Reid came under fire online after criticising last weekend’s Taylormade Driving Relief charity event for failing to include women. Rory Mcilroy won against Americans Dustin Johnson, Rickie Fowler and Matthew Wolff in the first televised men’s tournament in more than two months.
“Of course, I felt the charity was great, the four guys are awesome guys,” Reid said. “All I was saying was it would have been pretty cool if you would have got a couple of the girls involved [to] really bring golf back to TV, and I think it was an opportunity missed.
“Golf just doesn’t get it. They do Soccer Aid where they bring in Kelly Smith [the former England footballer], I think that’s awesome, that’s how it should be. I couldn’t believe the comments I was getting.
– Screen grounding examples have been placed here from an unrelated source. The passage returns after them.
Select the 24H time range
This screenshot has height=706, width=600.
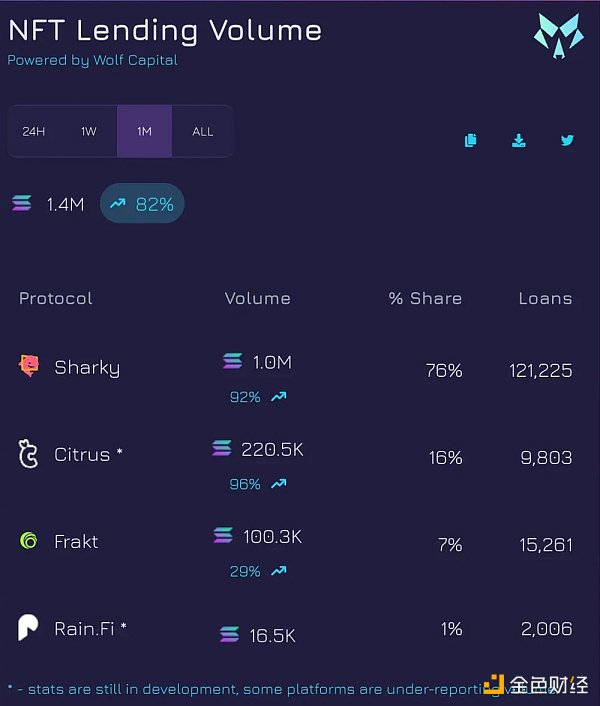click(34, 131)
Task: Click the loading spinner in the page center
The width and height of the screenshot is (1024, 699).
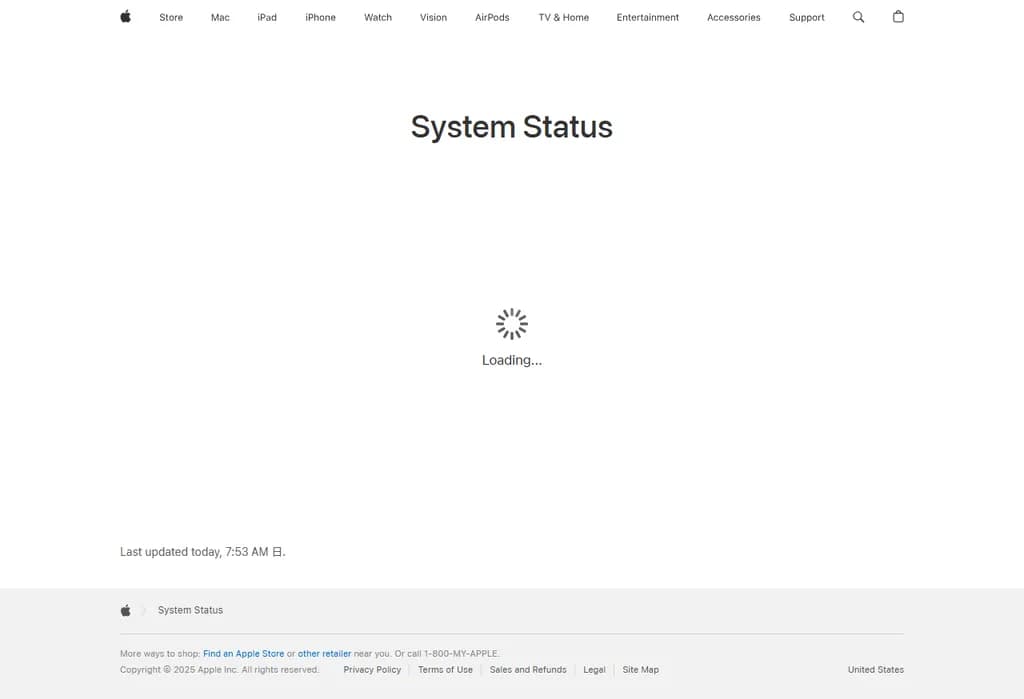Action: (511, 323)
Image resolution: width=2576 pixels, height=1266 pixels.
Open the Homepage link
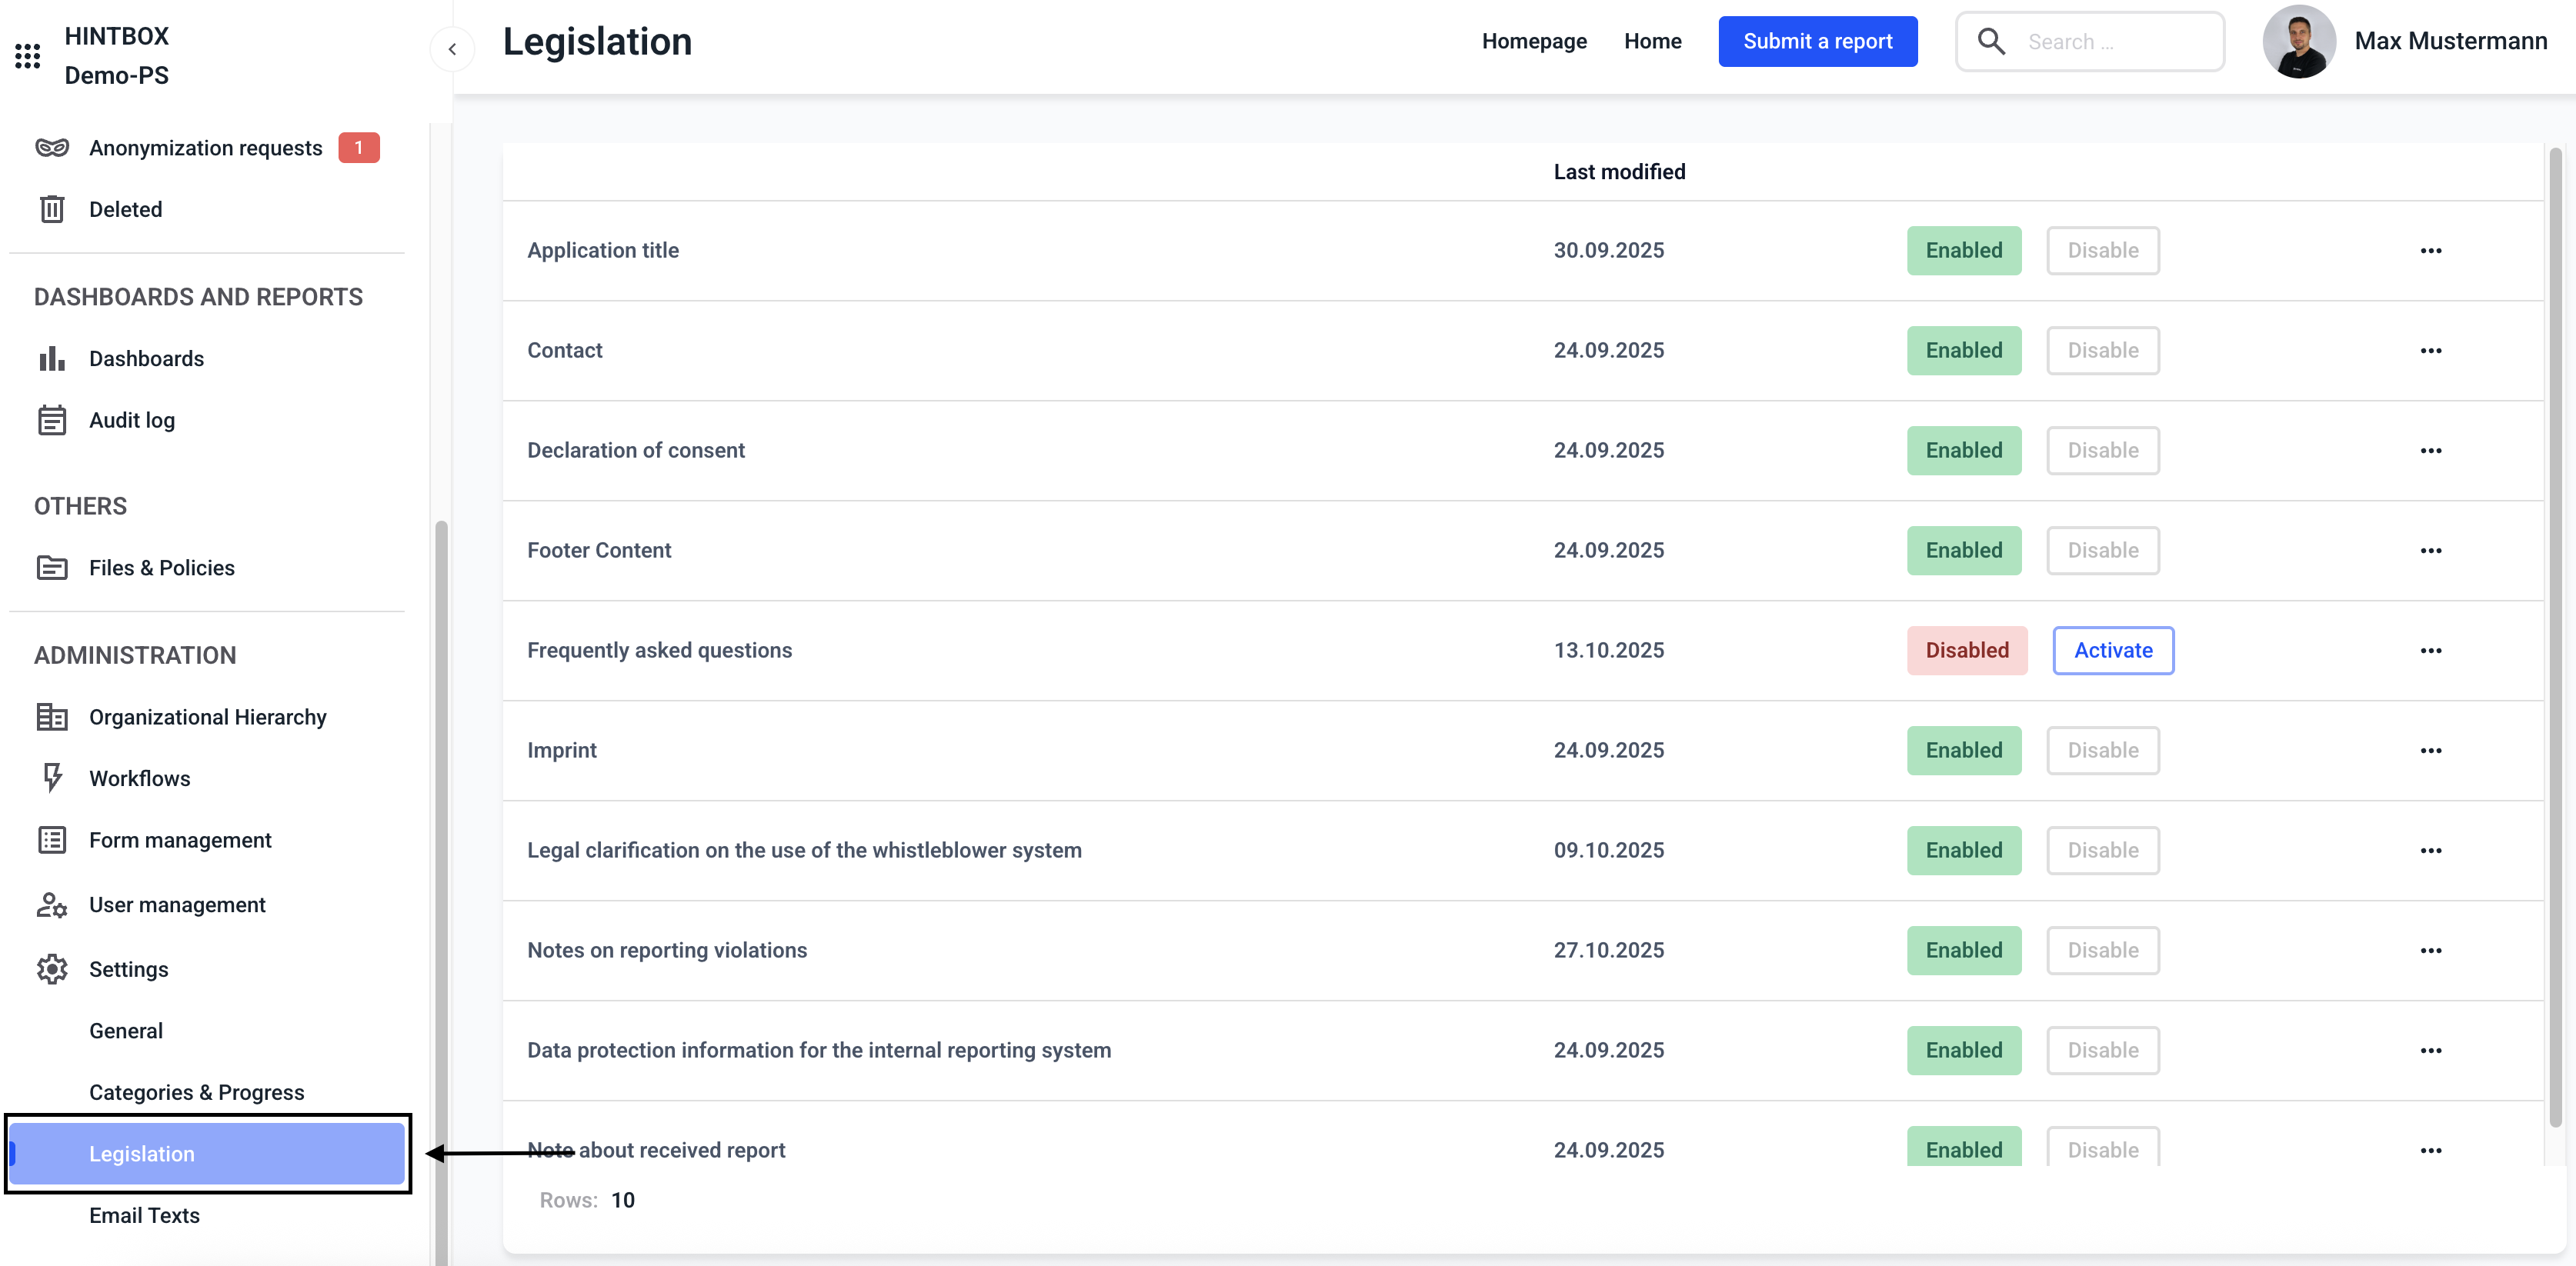(1534, 42)
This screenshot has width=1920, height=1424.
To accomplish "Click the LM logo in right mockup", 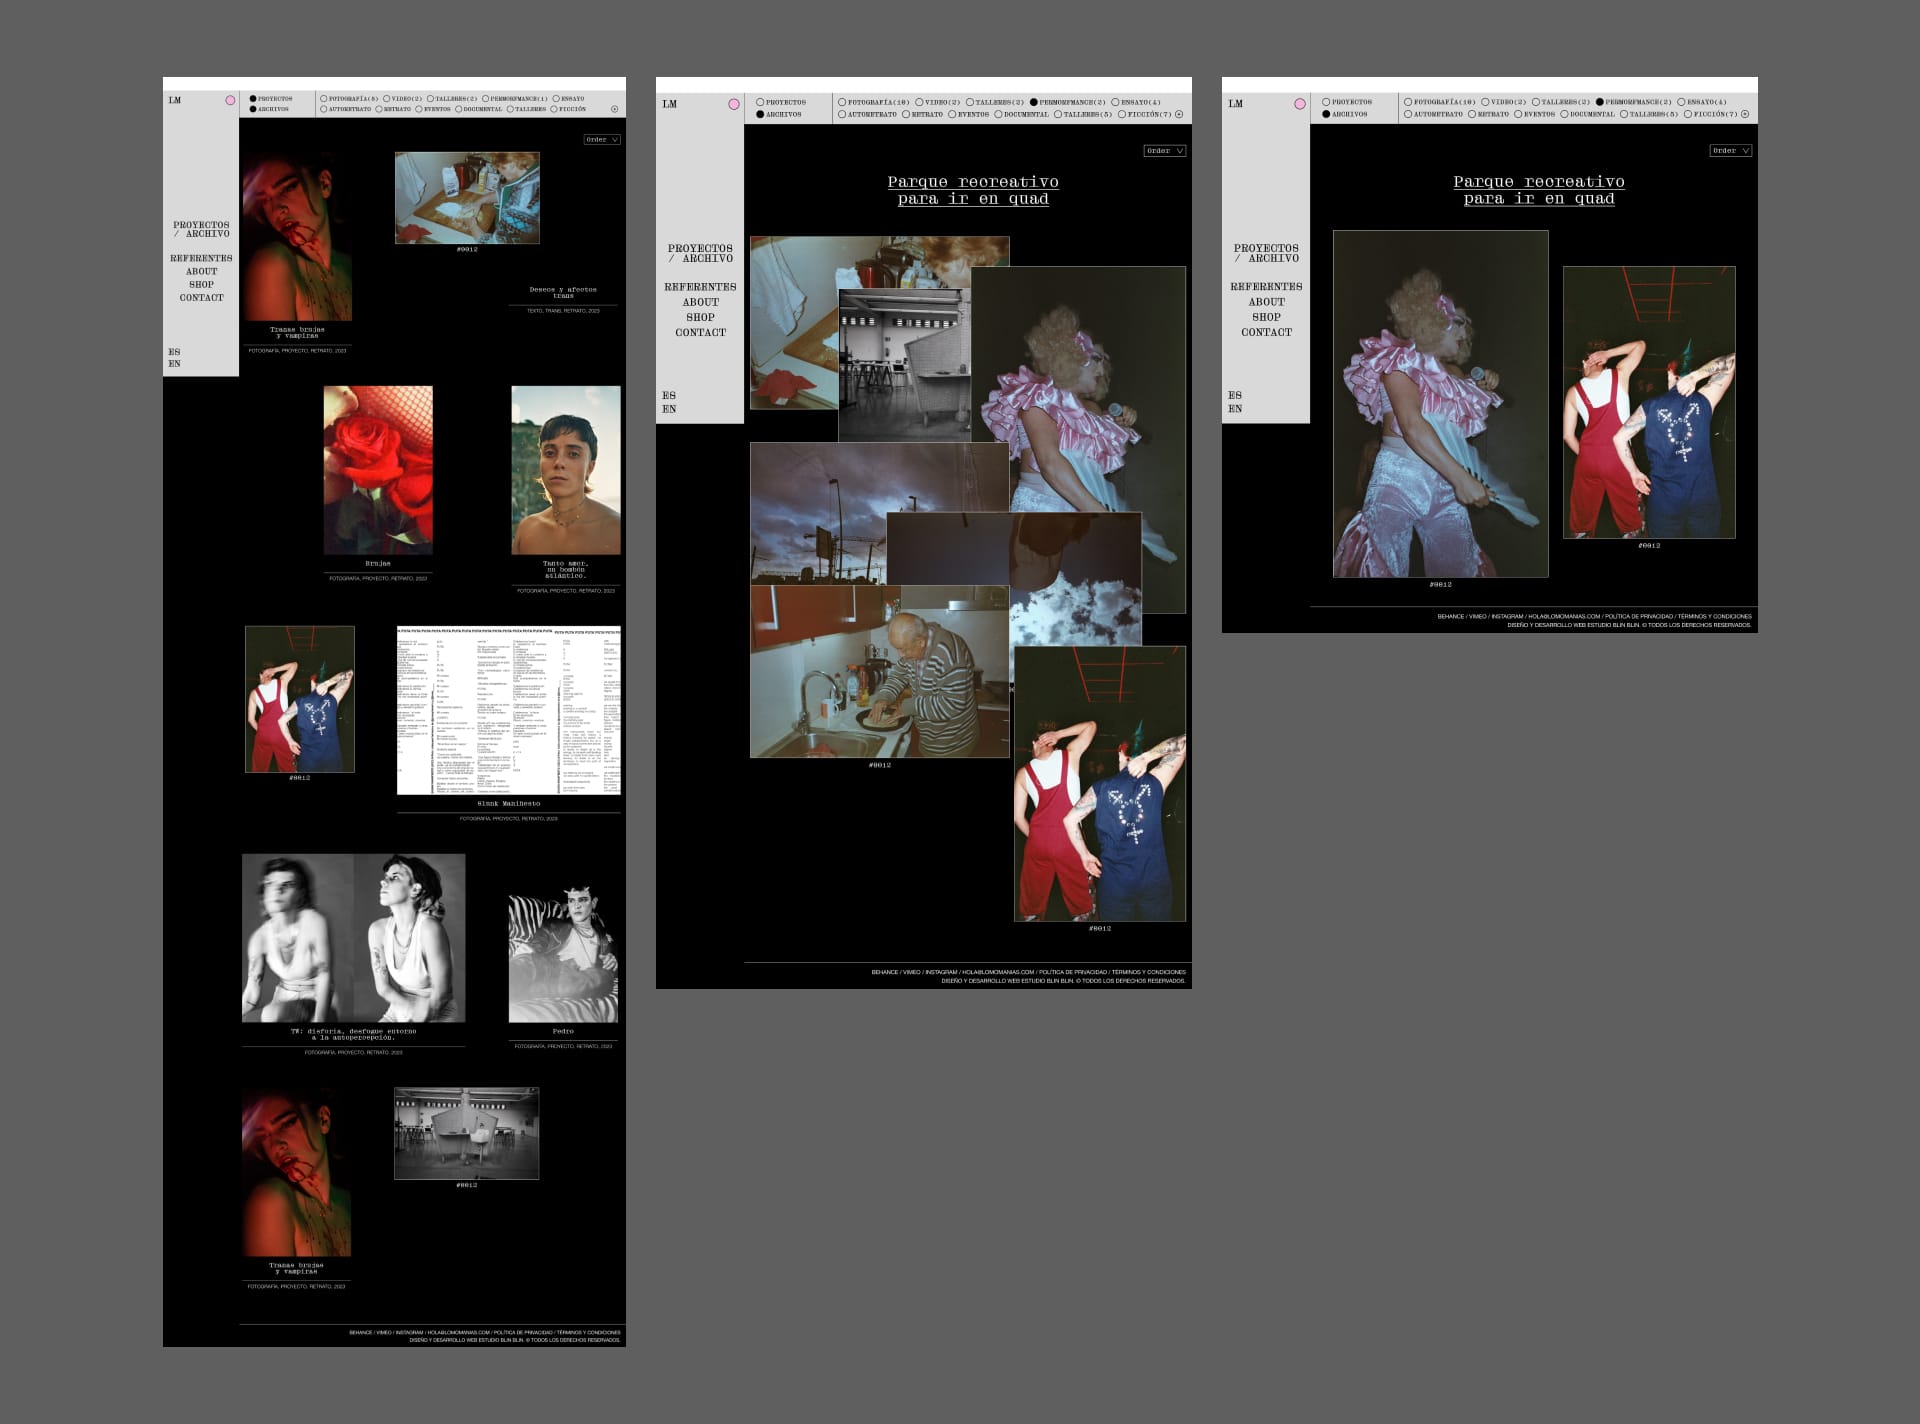I will (x=1236, y=104).
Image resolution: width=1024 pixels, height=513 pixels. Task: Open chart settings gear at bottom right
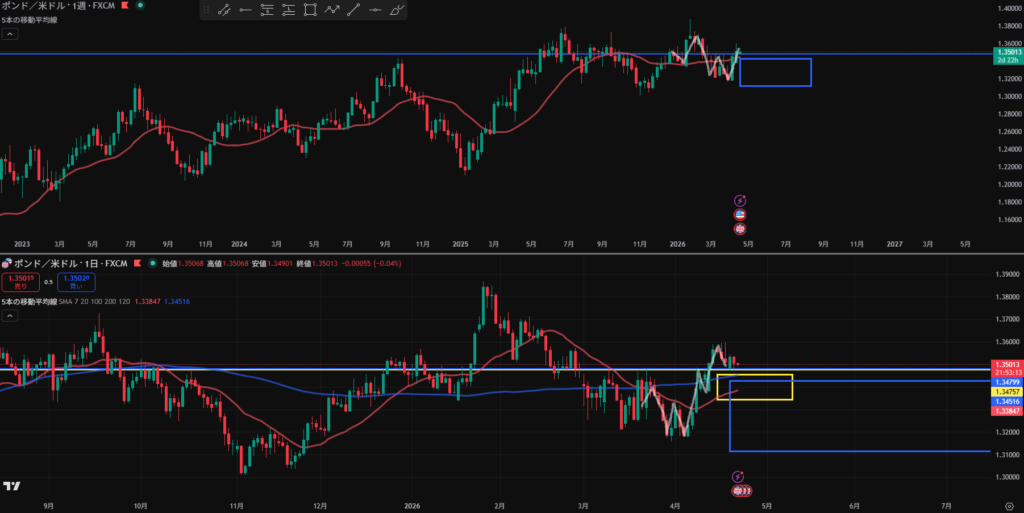pos(1010,506)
It was disgusting, people took [what I said] completely out of context.
“A couple of male pros – guys I’ve been friends with since I was 12 years old – said, ‘Of course the women have to pipe up in a charity event’. I’m sorry, but just because it was a charity event, it’s not going to take away my opinion – I still think women should have been involved. I was really disappointed.”
Reid said that if more major players on the men’s tour advocated for the women, they would be respected more widely, as in other sports. In February, former US Open champion Geoff Ogilvy spoke out for women’s golf at the Victoria Open, where men and women compete in simultaneous events for equal prize money, and Reid said that was a “huge” moment.
“When Geoff said, ‘Listen, these girls are really good and there’s more than just men’s golf in the world’, that was huge for us,” Reid said. “Me being here in America, I think that I’ve just seen what, for example, Kobe Bryant was doing for women’s basketball. The NBA players voluntarily choose to go with their families to WNBA games, wearing WNBA gear which is just so powerful, because it is a male-dominated world.
“Very rarely do we see any guys at our tournaments, or tweeting about it, or talking about it. And we always talk about the guys, because we love golf and we’re huge fans of the guys. But there’s just no talk about us. It would help us, from a respect point of view, if the boys just started to talk about us a little bit. If we just had a voice, like Andy Murray does for tennis.”
Other women in golf expressed disappointment with the Taylormade Driving Relief. American player Cheyenne Woods tweeted: “I’d love to see a match like this with mixed teams.”
Ex-player and broadcaster Henni Zuel posted: “Next time round I would LOVE to see more diversity both on the course and in the commentary team.”
British golfer Meghan Maclaren said that women being omitted from the conversation around golf’s return was a sign of a lack of respect, pointing out that competitive action returned three days before the Taylormade event, when the Korean LPGA Championship teed off last Thursday.
“It just reiterates the whole idea that women’s golf doesn’t exist or doesn’t matter,” Maclaren said. “South Korea is a really interesting case study because women’s golf is far more popular there than men’s golf. But that’s in part because of the visibility and investment that’s gone in over the years.
“If that level of investment and coverage was given across the board, all around the world, we’d be in a different situation now.”